As part of that cycle, a Spanish-speaking Cursillo weekend still remains in the works, so Johnston recently made a Cursillo weekend in English, she said.
“People have been waiting for a long time” for the movement to be renewed among local Hispanics, she said.
In 2011, Father William “Mickey” McGrath, copastor of St. Frances Xavier Cabrini, also had the idea of renewing the Cursillo movement among local Hispanics. Since that time, Sister Rutty has been working with him in the endeavor. She is bilingual — having lived in Chile for 15 years — and has been involved in English Cursillo since 1975. Father McGrath also is one of two spiritual advisers on the English community’s Secretariat, which is a small group of clergy and laity that directs, promotes and develops the local Cursillo movement in conjunction with the School of Leaders. The school is an outreach to cursillistas and is one of community and formation, according to rochestercursillo.com.
Early in 2016, Sister Rutty attended a Cursillo workshop and learned how to present a weekend.
“It isn’t to get speakers together, find a place and let’s do it,” she added. “We need to do a lot of groundwork.”
Creating a School of Leaders to get Spanish speakers interested in Cursillo is one step, as well as getting more participation from parishioners who have made Cursillo weekends, she said.

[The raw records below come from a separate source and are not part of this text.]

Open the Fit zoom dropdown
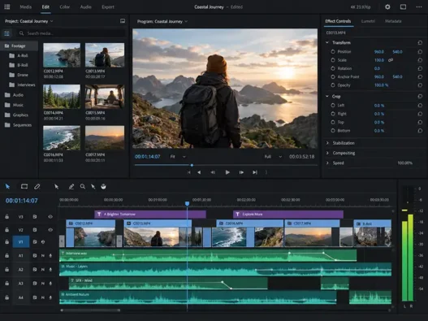Image resolution: width=428 pixels, height=321 pixels. point(178,157)
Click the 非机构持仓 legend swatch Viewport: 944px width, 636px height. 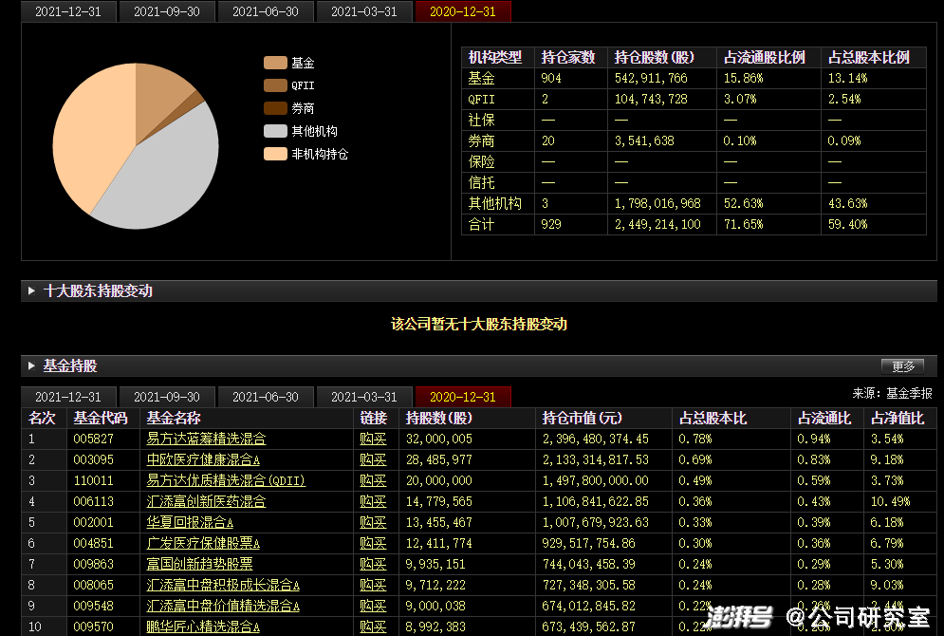(x=275, y=154)
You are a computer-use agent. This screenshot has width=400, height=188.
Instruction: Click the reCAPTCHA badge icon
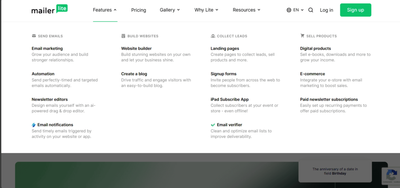point(392,175)
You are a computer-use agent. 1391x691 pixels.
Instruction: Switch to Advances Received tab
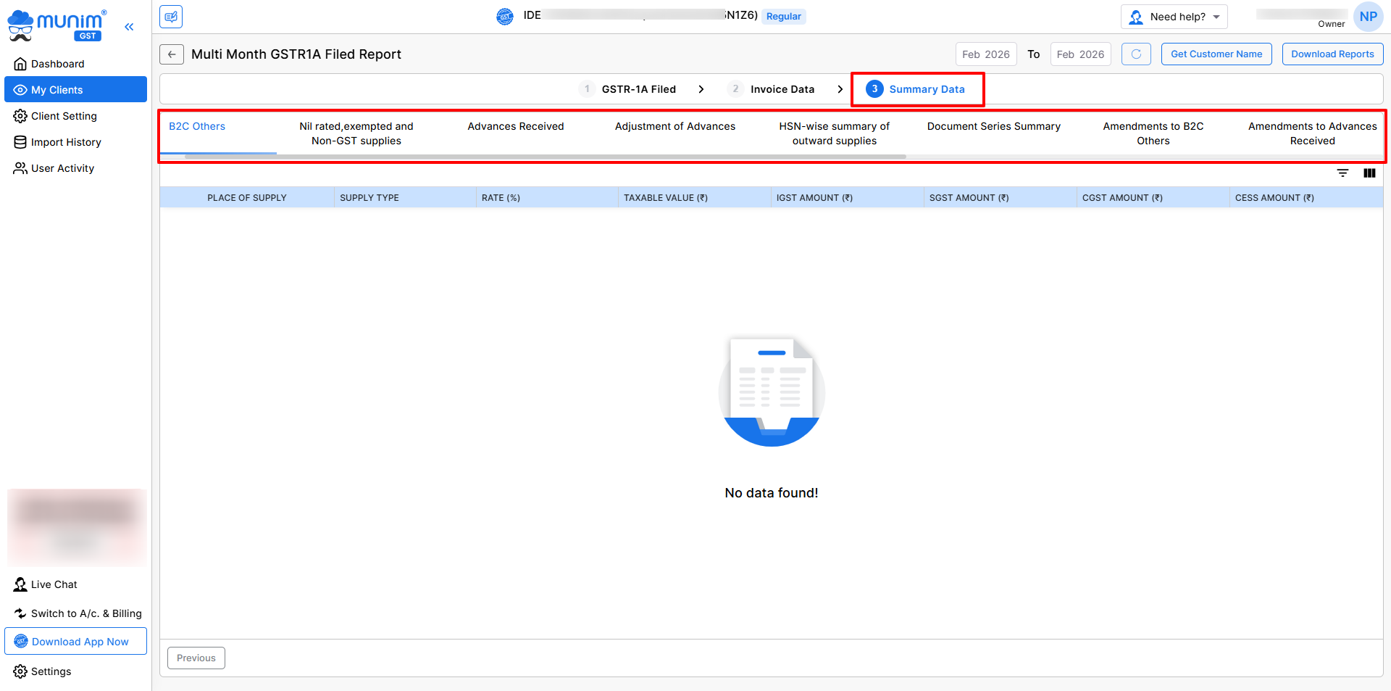click(x=515, y=126)
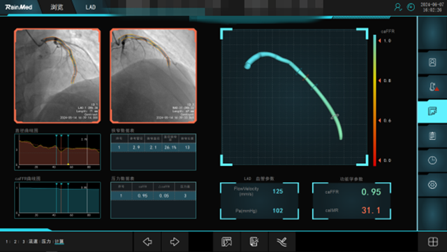The height and width of the screenshot is (252, 447).
Task: Select the vessel warning sidebar icon
Action: coord(432,87)
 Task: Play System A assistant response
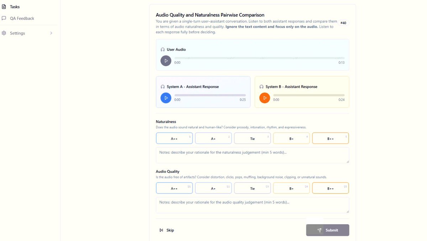click(166, 98)
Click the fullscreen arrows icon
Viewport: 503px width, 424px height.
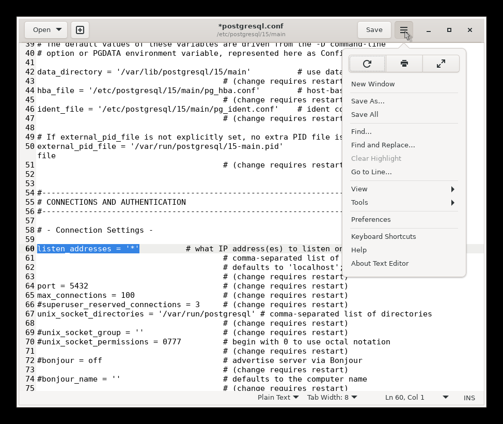[441, 64]
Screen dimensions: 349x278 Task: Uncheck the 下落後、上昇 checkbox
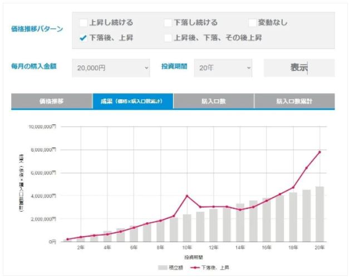coord(83,38)
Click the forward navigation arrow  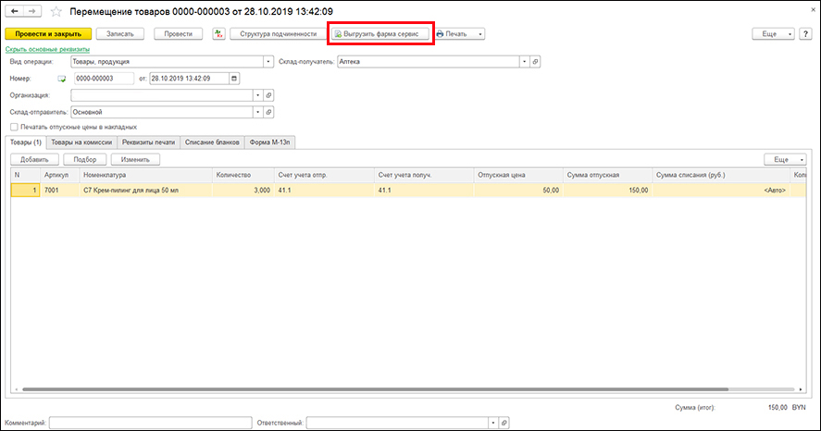31,11
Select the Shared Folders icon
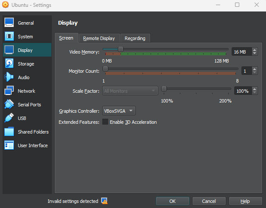This screenshot has width=266, height=208. [x=9, y=132]
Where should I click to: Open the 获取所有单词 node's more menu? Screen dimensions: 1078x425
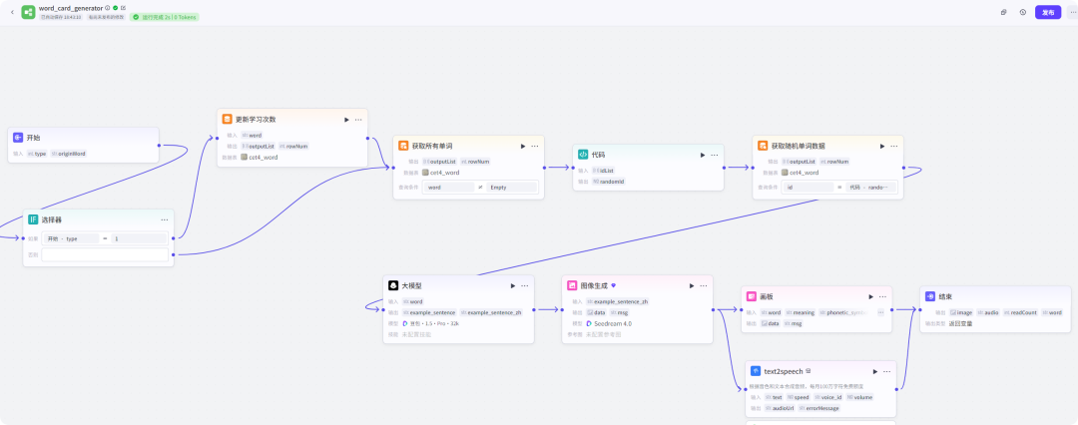[535, 147]
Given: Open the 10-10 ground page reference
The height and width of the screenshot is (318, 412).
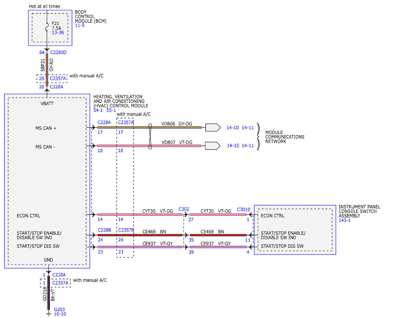Looking at the screenshot, I should click(60, 314).

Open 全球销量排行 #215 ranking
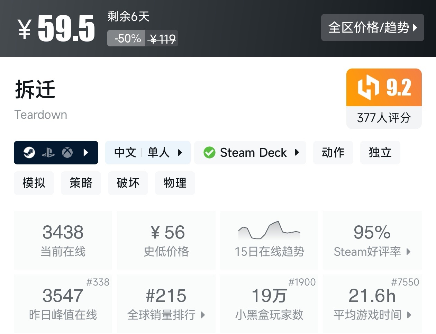click(166, 304)
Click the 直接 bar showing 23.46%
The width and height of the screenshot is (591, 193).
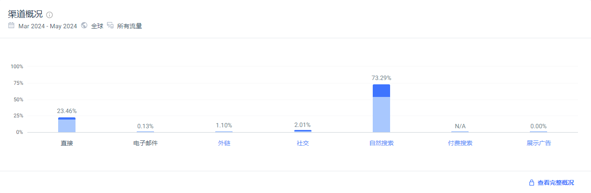click(67, 125)
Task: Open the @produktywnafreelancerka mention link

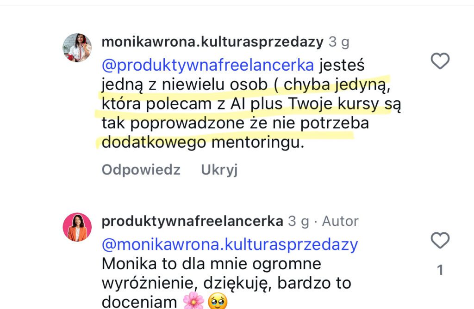Action: pyautogui.click(x=208, y=65)
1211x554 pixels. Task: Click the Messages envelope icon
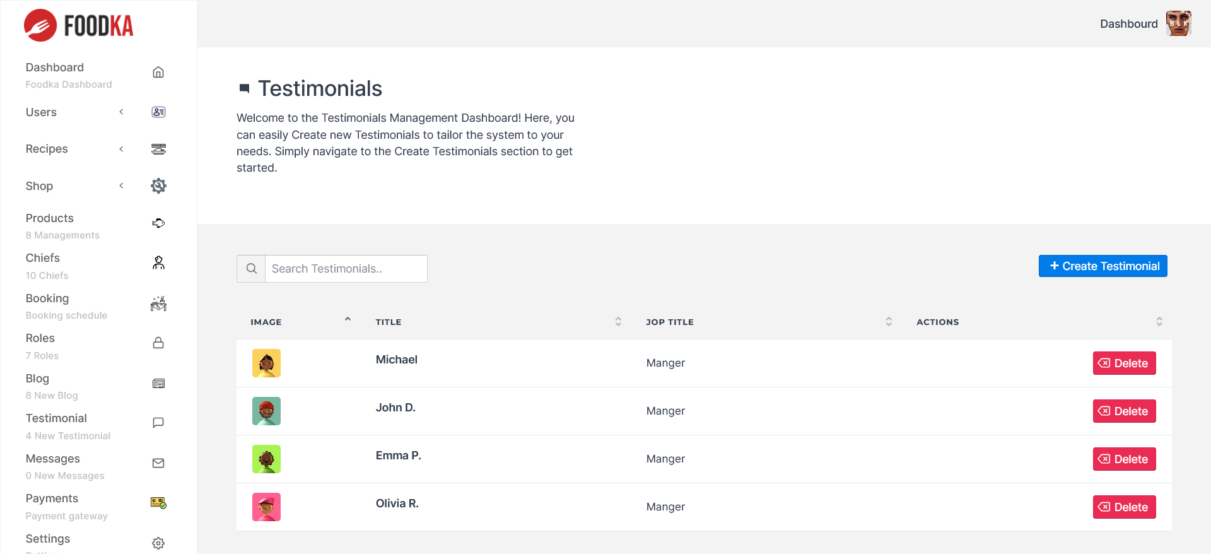point(158,463)
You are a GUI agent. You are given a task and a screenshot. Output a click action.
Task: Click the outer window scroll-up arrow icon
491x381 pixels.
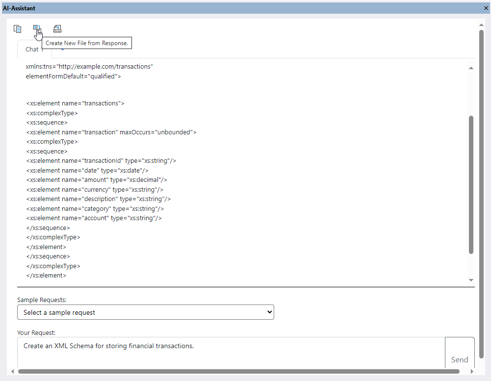pyautogui.click(x=481, y=25)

A separate Secretariat for the Spanish-speaking community also is needed due to cultural differences, said Father McGrath.
Until the formal structure of a Spanish-speaking Cursillo component is established, bilingual parishioners are encouraged to attend Cursillo weekends that are conducted in English, Sister Rutty said.
Additionally, Spanish-speaking parishioners from St. Frances Xavier Cabrini Parish who have made their Cursillo weekends have been holding monthly Ultreyas at St. Michael Church this past year, said Sister Rutty, noting that they study material from the movement’s national office in Texas.
“We would like to see everybody who has ever done (a weekend) to do it,” Sister Rutty said about inviting more people to participate in the Cursillo movement.